Case Study: Low-Frequency Ultrasound ML

Real-time classification for grinding wheel state and process quality.

Ultrasound signal and machine learning classification workflow

Project Snapshot

  • Role: ML Solution Lead
  • Domain: Industrial process monitoring
  • Stack: Python, signal processing, supervised ML, real-time decision logic
  • Timeline: Research-to-production deployment

Related quality programs

>60% Defect-Crisis Reduction

Analytics-led quality programs using this ML-first operating style reduced major defect crises by more than 60%.

Targeted optimization

>10% Yield Improvement

Yield gains exceeding 10% where real-time classification informed intervention timing.

Model validation

Exceeded Human Baseline

Classifier outperformed human measurement consistency — but that's not ground truth, just the available baseline.

Production deployment

Real-Time Edge Inference

Sub-second classification on edge devices for live grinding wheel state monitoring.

Technical Architecture

graph TD
    subgraph Data_Collection
        A[Ultrasound Sensor] --> B[Signal Acquisition]
        B --> C[Feature Extraction]
    end
    
    subgraph Preprocessing
        C --> D[Noise Filtering]
        D --> E[Time-Frequency Transform]
        E --> F[Feature Engineering]
    end
    
    subgraph Model
        F --> G[Trained Classifier]
        G --> H[Wheel State Prediction]
    end
    
    subgraph Deployment
        H --> I[Edge Device]
        I --> J[Real-Time Alert]
        I --> K[Process Control]
    end
    
    subgraph Feedback
        J --> L[Operator Action]
        K --> M[Quality Outcome]
        M --> N[Model Retraining Data]
        N --> G
    end
            

Architecture: Ultrasound sensors capture acoustic emissions from grinding wheels. Signal processing extracts time-frequency features. A trained classifier predicts wheel state (sharp, dull, loaded) in real-time. Deployed to edge devices for sub-second inference. Feedback loop enables continuous improvement.

Decision Tradeoffs

Option ConsideredProsConsDecision
Supervised ML (Random Forest) Interpretable, handles engineered features well, fast inference Requires labeled data, feature engineering effort Selected — best balance of interpretability and performance for production
Deep Learning (CNN) Automatic feature learning, potentially higher accuracy Black-box, requires GPU, harder to debug in production Rejected — interpretability was critical for operator trust
Rule-Based Thresholding Simple, no training data needed Can't capture complex patterns, high false positive rate Rejected — prior attempts showed insufficient accuracy

Problem

Large-format slag grinding wheel quality affects product quality and process efficiency. Operators lacked real-time visibility into wheel state, leading to delayed interventions and inconsistent outcomes. The core challenge: human measurement isn't "correct" — it's just the available baseline.

Approach

I designed a supervised ML pipeline using low-frequency ultrasound (LFUS) acoustic emissions from grinding wheels. Human testing provided labeled training data. The classifier exceeded human measurement consistency — but that's not ground truth, just the starting point.

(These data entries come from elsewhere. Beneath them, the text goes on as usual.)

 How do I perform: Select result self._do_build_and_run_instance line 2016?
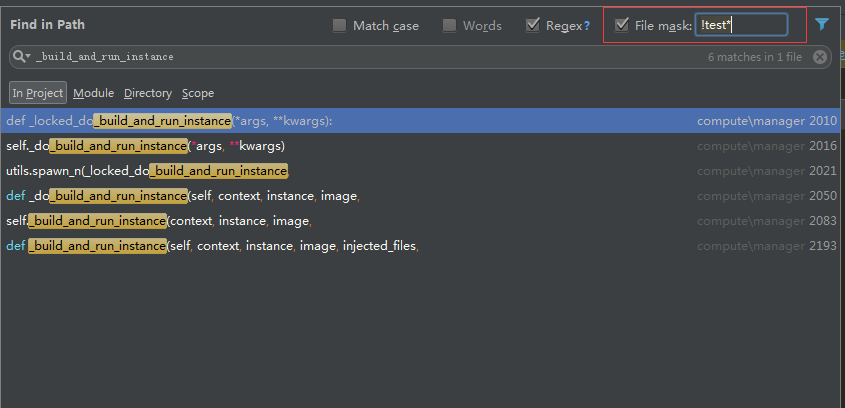300,146
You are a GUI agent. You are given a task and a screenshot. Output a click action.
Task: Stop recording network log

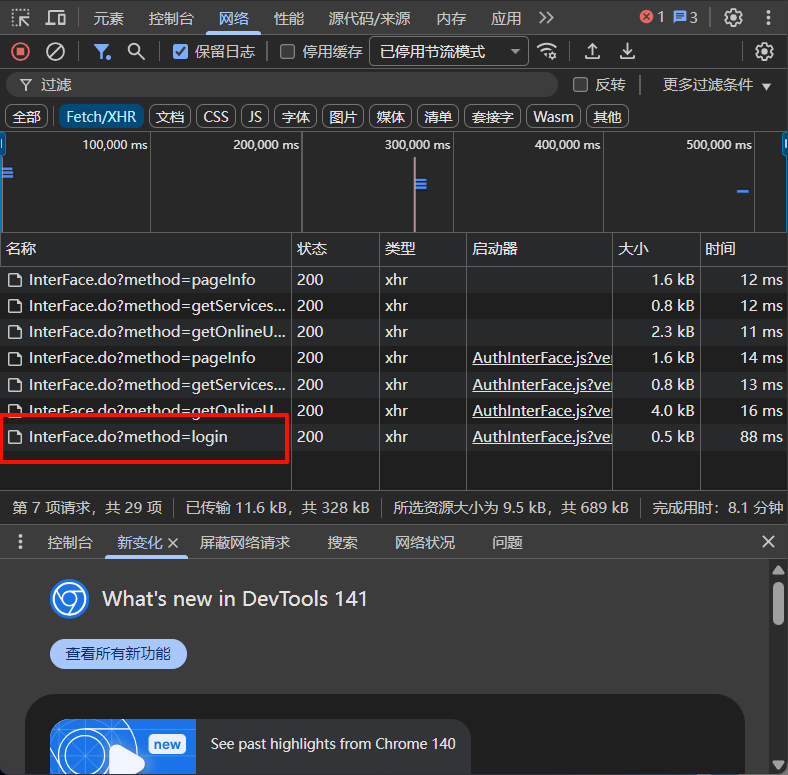point(20,51)
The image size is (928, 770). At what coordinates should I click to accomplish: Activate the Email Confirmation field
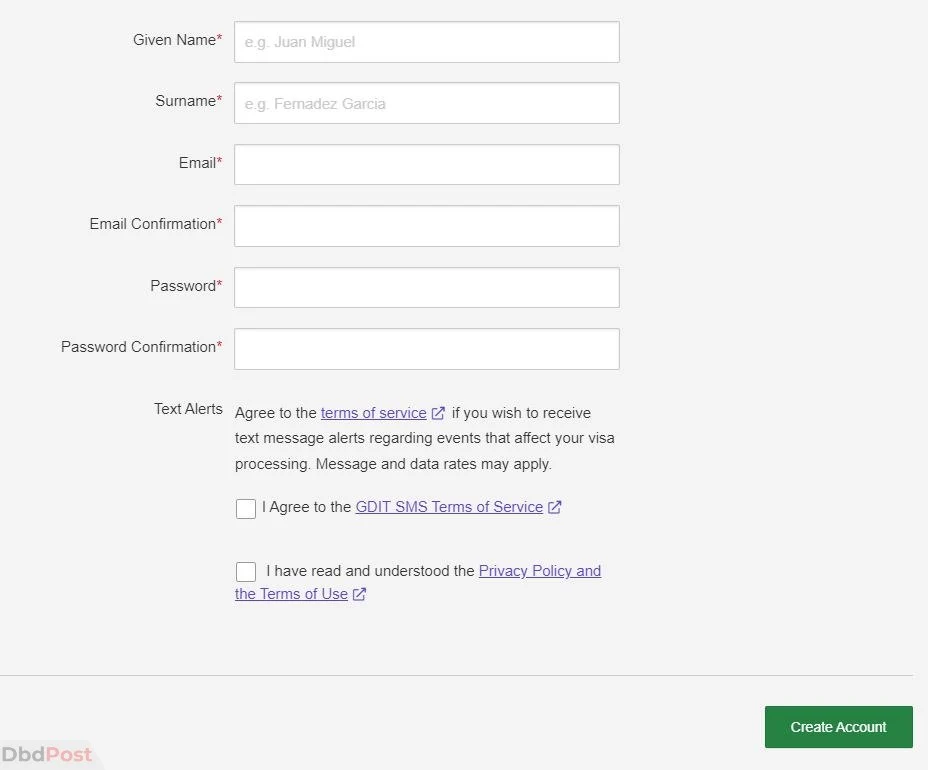(x=427, y=226)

The real work: iterating on the metric over time as patterns emerge, building operator trust, and evolving from "matches human" to "beyond human" as understanding deepens.

Outcome

Real-time edge inference enabled proactive wheel change decisions. Related quality programs saw >60% reduction in defect crises and >10% yield improvement where classification informed intervention timing.

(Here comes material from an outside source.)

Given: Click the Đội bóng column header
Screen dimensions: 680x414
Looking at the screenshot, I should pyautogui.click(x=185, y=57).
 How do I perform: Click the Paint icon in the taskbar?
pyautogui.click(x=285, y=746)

  • Model validation: Outperformed human baseline — but ground truth is the long game
  • Deployment: Edge devices with sub-second inference for live monitoring
  • Business outcomes: >60% defect-crisis reduction, >10% yield improvement

Leadership Contribution

  • Architecture: Designed the LFUS signal processing pipeline and selected Random Forest over deep learning for interpretability in production.
  • Validation: Navigated the ground truth problem — model exceeded human consistency, but real accuracy emerges through iterative refinement with operators.
  • Team: Coordinated with plant engineers for sensor installation, data collection protocols, and operator training.
  • Outcomes: Real-time edge inference enabled proactive wheel changes, contributing to >60% defect-crisis reduction in related programs.